**ANWEISUNG**
Greif den Text über die Lyrik-Installation am Thüringer Stand der Frankfurter Buchmesse auf und schreib ihn nach seinem letzten Satz weiter.

**AUSGEWÄHLTER TEXT**

┏━━

Erfurt. Eine lyrische Videoinstallation adelt den Thüringer Gemeinschaftsstand auf der am Mittwoch beginnenden Frankfurter Buchmesse.

Mario Osterlands poetischer Zug fährt eigentlich in die falsche Richtung: Erfurt–Leipzig in 44 Minuten, „wie im Tiefflug über aufgeklärtes Gebiet“. So heißt es in einem Gedicht, das er auf der Buchmesse vorträgt, ohne selbst anwesend zu sein.

Es ist nicht jene in Leipzig, die im Frühjahr vergleichsweise ein großes Fest der Literatur feiert, sondern die in Frankfurt, wo es im Herbst ums große Geschäft mit dem Buch geht. Dort, in Halle 3.1, ist Thüringen 156 Quadratmeter groß und, um sich mal sehr frei bei Osterland zu bedienen, „ein Testgelände für den Ernstfall“.

Der Ernstfall heißt Literatur, Lyrik sogar, das Testgelände heißt „Thüringen-Lounge“: ein Gemeinschaftsstand, den die Landesentwicklungsgesellschaft seit 2011 im Auftrag des Wirtschaftsministeriums betreibt. Das kostet insgesamt 160.000 Euro.

Damit habe man die Zahl der Aussteller aus Thüringen in Frankfurt/ Main verdreifachen können, heißt es. Thüringen zeigte sich als erstes Bundesland derart auf der Buchmesse. Sachsen, Sachsen-Anhalt, Hessen, Rheinland-Pfalz Baden-Württemberg und Bayern zogen nach.

Dreizehn Dichter in einer halben Stunde

Doch nur in „Thüringen“ gibt es, seit 2016, die „Kunstpause: Poesie“. Die hochformatige Videoinstallation versammelt in diesem Jahr nun binnen einer halben Stunde dreizehn Dichterinnen und Dichter.

Deutschlandweit bekannte sind dabei, wie Nancy Hünger (Erfurt), Daniela Danz (Kranichfeld) oder Peter Neumann (Weimar/Jena), Neuentdeckungen wie Sandra Blume (Eisenach) und Gorch Maltzen (Weimar), auch Auswärtige mit Verbindung zu Thüringer Dichtern, wie Crauss (Siegen) oder Özlem Özgül Dündar (Leipzig/Solingen). Und eben Mario Osterland aus Mühlhausen, in Erfurt lebend, der mit „Tiefflug“ einen eher untypischen Text auswählte, weil er seine Lyrik nur selten konkret verortet und alles andere als ein Landschaftsdichter ist. „Ich dachte“, teilt er aber mit, „das wäre ein guter Text, um am Buchmessen-Stand des Landes Thüringen auch im Vorbeigehen zu funktionieren.“

Osterland ist zugleich Co-Kurator von und Ratgeber für die „Kunstpause: Poesie“. So beschreibt ihn der Künstler Reinhard Franz aus Erfurt, der an Weimars Bauhaus-Uni lehrt. Franz hatte die Idee zur Installation, als dem Stand zweierlei fehlte: ein künstlerischer Beitrag und ein Ort für Lyrik, die nicht nur gelesen, die auch gesprochen werden will.

┗━━

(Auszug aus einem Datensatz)

┏━━

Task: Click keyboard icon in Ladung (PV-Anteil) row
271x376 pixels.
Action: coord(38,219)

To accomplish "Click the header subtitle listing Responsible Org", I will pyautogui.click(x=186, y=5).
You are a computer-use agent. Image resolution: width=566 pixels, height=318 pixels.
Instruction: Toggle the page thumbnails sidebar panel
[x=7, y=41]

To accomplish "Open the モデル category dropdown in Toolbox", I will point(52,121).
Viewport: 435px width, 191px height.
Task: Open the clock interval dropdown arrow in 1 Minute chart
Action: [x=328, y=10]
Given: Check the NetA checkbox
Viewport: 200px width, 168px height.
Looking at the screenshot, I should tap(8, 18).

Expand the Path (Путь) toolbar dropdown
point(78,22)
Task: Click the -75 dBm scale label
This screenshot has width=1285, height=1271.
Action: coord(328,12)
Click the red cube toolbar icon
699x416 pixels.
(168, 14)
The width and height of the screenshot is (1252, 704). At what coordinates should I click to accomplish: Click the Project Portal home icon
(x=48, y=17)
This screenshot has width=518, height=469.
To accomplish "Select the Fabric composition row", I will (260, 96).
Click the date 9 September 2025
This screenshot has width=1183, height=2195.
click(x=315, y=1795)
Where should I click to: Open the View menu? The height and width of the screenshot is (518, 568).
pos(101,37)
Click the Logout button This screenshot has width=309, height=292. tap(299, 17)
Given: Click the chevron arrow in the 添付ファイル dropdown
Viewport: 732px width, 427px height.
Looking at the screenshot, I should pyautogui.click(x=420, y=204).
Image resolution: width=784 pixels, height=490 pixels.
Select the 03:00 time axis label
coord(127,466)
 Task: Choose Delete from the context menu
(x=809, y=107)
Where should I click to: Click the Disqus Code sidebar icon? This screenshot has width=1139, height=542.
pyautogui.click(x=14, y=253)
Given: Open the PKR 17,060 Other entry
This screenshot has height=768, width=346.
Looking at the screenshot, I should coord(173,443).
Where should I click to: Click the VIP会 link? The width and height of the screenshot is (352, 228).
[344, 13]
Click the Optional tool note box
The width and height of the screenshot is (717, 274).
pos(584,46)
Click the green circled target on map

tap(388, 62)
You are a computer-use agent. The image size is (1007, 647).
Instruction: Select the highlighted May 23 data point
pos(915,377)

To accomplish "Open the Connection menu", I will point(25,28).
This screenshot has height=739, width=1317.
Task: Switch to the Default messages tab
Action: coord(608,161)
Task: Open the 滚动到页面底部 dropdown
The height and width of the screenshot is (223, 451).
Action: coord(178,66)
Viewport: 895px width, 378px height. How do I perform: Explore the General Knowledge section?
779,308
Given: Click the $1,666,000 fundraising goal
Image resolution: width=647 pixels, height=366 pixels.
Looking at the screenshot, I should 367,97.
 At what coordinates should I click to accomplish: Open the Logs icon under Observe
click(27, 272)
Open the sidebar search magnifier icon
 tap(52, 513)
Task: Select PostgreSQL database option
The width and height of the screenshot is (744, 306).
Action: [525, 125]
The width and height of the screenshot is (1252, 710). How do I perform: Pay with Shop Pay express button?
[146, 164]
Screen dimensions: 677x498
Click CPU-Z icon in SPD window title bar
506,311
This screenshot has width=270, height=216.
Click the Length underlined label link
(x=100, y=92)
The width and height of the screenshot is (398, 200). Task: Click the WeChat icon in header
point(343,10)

┗━━

**DAS ERGEBNIS**
Die „Thüringen-Lounge“ als Veranstaltungsort

Mit seinem „Optophonetischen Institut Weimar“ schuf er Abhilfe. Es funktioniert. Nicht nur verweist die Installation pars pro toto darauf, „wie viel schriftstellerisches Potenzial in Thüringen steckt“, wie Osterland oft erstaunt feststellt. Zudem „nehmen das die Messebesucher tatsächlich und im Wortsinne als willkommene Pause im Messetrubel an“, berichtet er von Erfahrungen, als er für den Gemeinschaftsstand Lesungen organisierte und moderierte.

Die „Thüringen-Lounge“ als Veranstaltungsort ist einer der Pluspunkte für beteiligte Verlage. Bussert & Stadeler aus Jena zum Beispiel präsentieren diesmal Uta Heyders Band „Born in the GDR – angekommen in Deutschland“, mit dreißig Lebensberichten aus Thüringen, Sachsen und Sachsen-Anhalt. Das ist eine von fünfzehn Veranstaltungen am Stand.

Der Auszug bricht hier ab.